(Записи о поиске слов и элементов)
----
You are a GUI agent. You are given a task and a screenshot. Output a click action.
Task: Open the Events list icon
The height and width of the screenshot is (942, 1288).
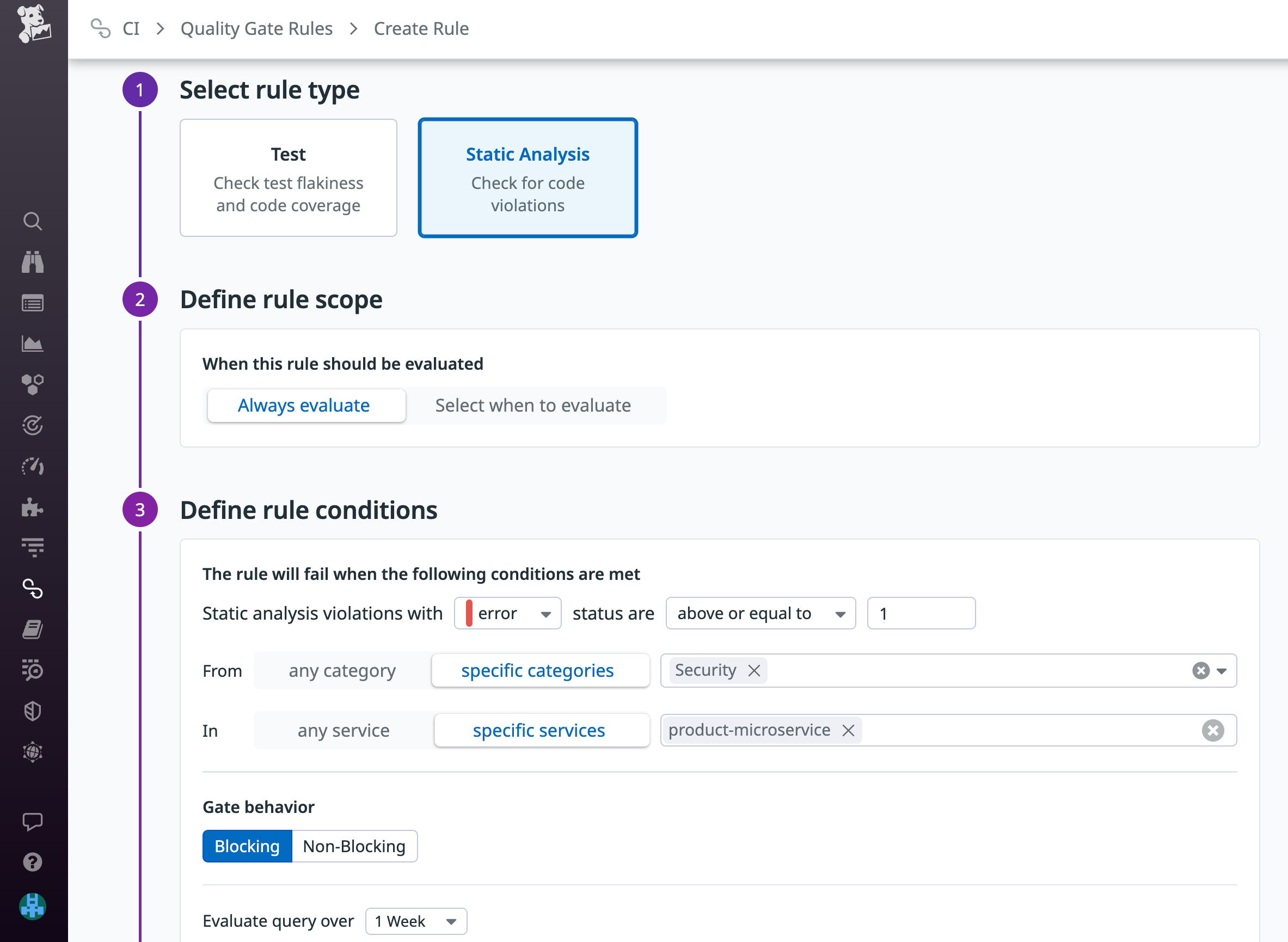point(33,303)
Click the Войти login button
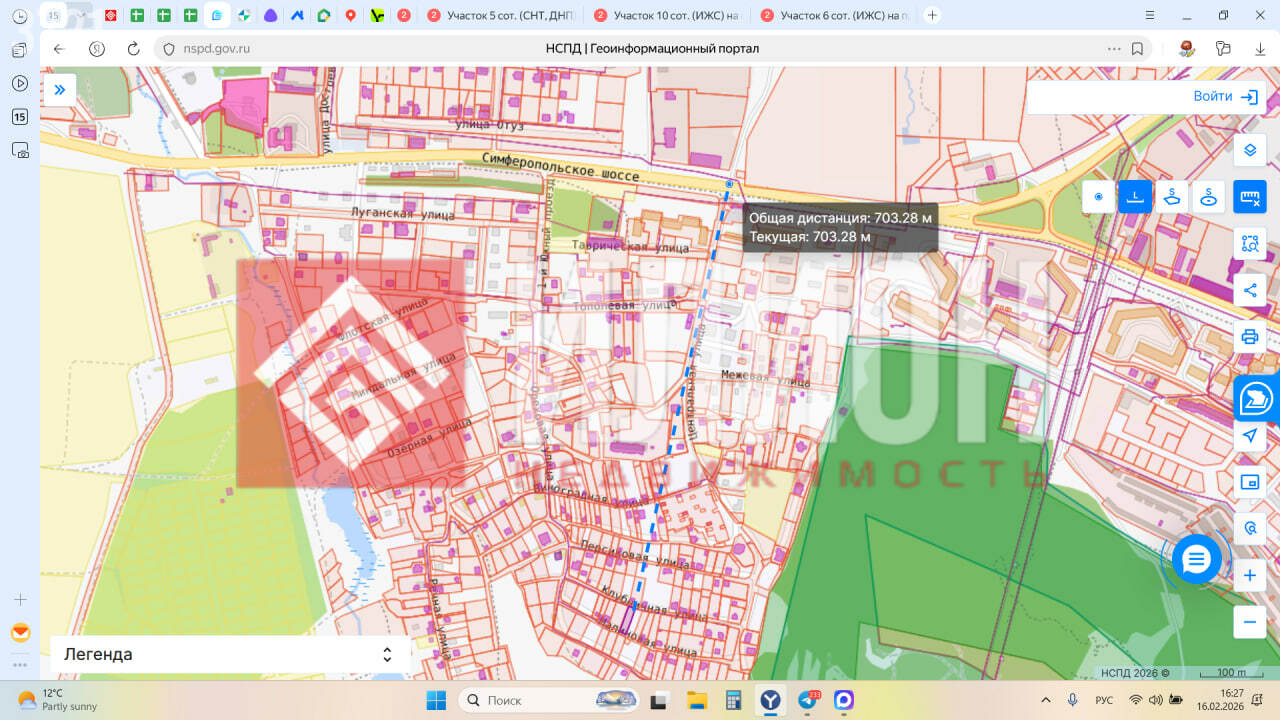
----
**Что сделать**
Перепишите все записи выше слово в слово, от первой строки до последней. Картинки в ответ не включайте.

**Ответ**
You are a GUI agent. You are given a task and a screenshot. Output a click action.
Task: Open the Events list icon
The height and width of the screenshot is (942, 1288).
point(33,303)
Click the Войти login button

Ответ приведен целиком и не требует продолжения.